Une telle disposition aurait en effet toutes les chances de se révéler inconstitutionnelle tant elle empiéterait sur les compétences des collectivités telles qu’elles sont définies par la loi. Je vous rappelle que la gestion du droit des sols est de la responsabilité exclusive des maires.
Nous ne pouvons donc ainsi confondre urbanisme et aménagement.
D’ailleurs, monsieur le ministre, la notion d’urbanisme de projet que vous avez développée ne vise en réalité qu’à libéraliser ce droit, pourtant garant de l’utilisation des sols à des fins d’intérêt général. (M. le ministre manifeste son exaspération.)
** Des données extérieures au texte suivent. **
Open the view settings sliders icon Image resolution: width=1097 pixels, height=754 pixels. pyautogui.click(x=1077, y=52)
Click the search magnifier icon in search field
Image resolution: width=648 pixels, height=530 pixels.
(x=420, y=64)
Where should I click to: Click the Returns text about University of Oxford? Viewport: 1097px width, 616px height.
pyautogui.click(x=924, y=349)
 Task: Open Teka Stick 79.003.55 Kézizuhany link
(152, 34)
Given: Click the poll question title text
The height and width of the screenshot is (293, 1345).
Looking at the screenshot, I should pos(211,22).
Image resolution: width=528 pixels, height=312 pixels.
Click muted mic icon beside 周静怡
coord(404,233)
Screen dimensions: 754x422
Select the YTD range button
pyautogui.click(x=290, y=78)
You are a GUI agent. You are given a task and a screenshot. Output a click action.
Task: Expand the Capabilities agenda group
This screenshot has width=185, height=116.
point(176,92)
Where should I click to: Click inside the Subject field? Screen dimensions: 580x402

De plus, en obligeant les collectivités à délibérer pour déroger aux dispositions de ce texte, et en les contraignant à organiser une consultation de la population sur la question unique de la majoration des droits à construire, vous semblez ignorer que ce sujet s’inscrit clairement dans des questionnements plus larges liés à la politique d’aménagement que traduit le projet d’aménagement et de développement durable inclus dans le PLU.
La majoration proposée, parce qu’elle est uniforme, méconnaît le travail très précis que nécessite tout projet d’aménagement. En outre, d’autres leviers existent pour lutter contre l’étalement urbain et favoriser la densification.
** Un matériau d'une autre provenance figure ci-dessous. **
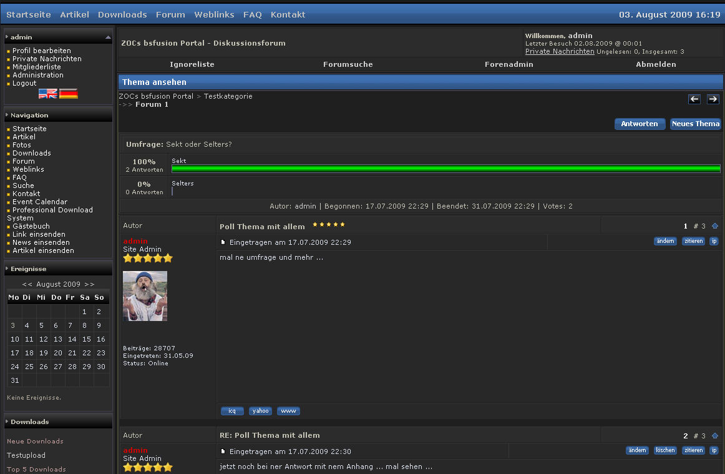725x474 pixels.
Task: Go to next month in Ereignisse calendar
Action: pos(89,284)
Au reste, nous aurions souhaité que le Gouvernement agisse avec la même audace pour garantir le respect de la loi relative à la solidarité et au renouvellement urbains, ou loi SRU. En effet, il est particulièrement étonnant de vous entendre affirmer ici qu’il faut encourager les maires bâtisseurs, alors même que vous n’avez eu de cesse de vouloir vider cette loi de sa substance, en allant jusqu’à refuser de renforcer les astreintes pesant sur les maires qui ne la respectent pas.
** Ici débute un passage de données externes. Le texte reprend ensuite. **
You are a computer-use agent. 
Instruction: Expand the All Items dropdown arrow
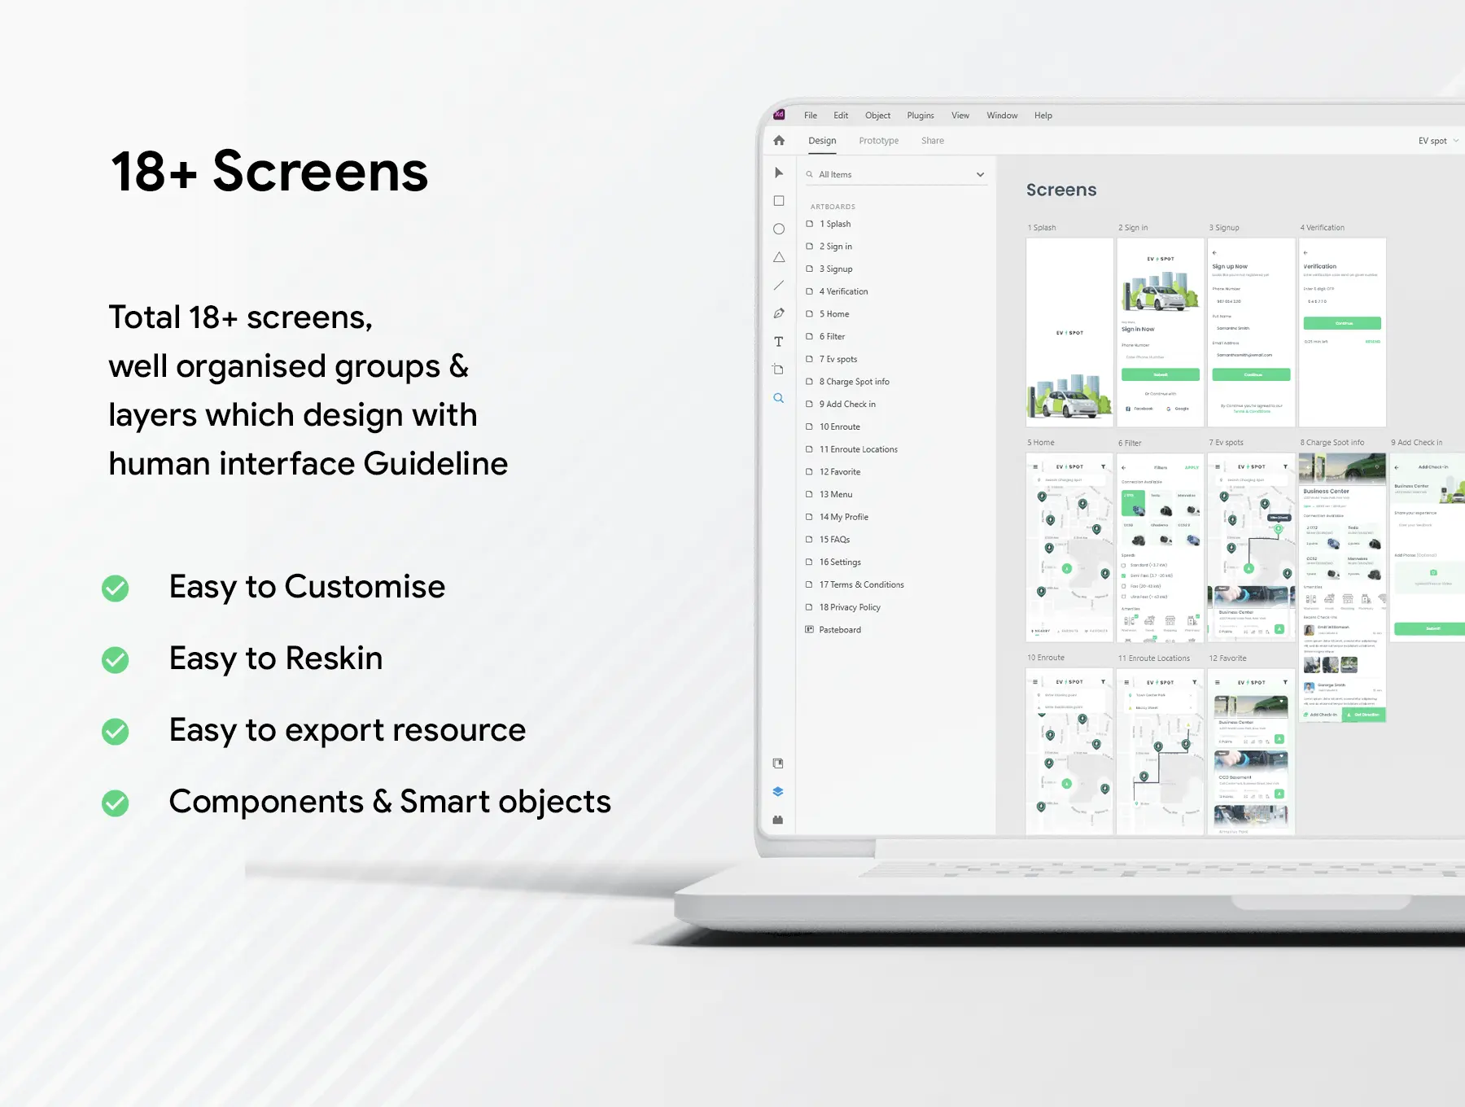click(980, 175)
M. Michel Billout. Plus largement, et à l’inverse de la démarche engagée par le Gouvernement, nous considérons que, pour résoudre la crise actuelle du logement, il faut agir sur la nature même des constructions via un investissement public incitatif et des outils fiscaux adaptés permettant de répondre aux besoins socialement divers.
Dans ce cadre, comment croire que le Gouvernement, qui prône une France de propriétaires et qui mène la charge contre le logement social, pourra réellement répondre aux difficultés de nos concitoyens ?
Ce n’est donc pas de « mesurettes » que nous avons besoin, mais bien d’un changement de cap : il est nécessaire que l’État s’engage de nouveau dans une politique publique du logement et qu’il facilite par ailleurs l’intervention des acteurs publics au plus près des réalités locales.
Pour ce faire, la mise à disposition de terrains constitue une perspective intéressante.
M. Thierry Repentin, rapporteur. C’est vrai !
M. Michel Billout. Ainsi, en favorisant cette mise à disposition gratuite pour la construction de logements sociaux, les collectivités et les offices pourraient réduire le coût des opérations de construction de manière significative.
Toutefois, d’autres voies doivent également être ouvertes, à l’image du pacte proposé par la fondation Abbé Pierre. Il s’agit ainsi, et avant tout, de réaffirmer la volonté d’extraire le logement de la sphère marchande et de la bulle spéculative.
Cette entreprise passe par l’utilisation des possibilités offertes en matière de réquisition de logement, par l’encadrement des loyers, par l’abrogation de lois scélérates, comme la loi Boutin, et par la suppression des niches fiscales créées sur l’initiative de quelques ministres du logement : Périssol, Borloo, Scellier, de Robien...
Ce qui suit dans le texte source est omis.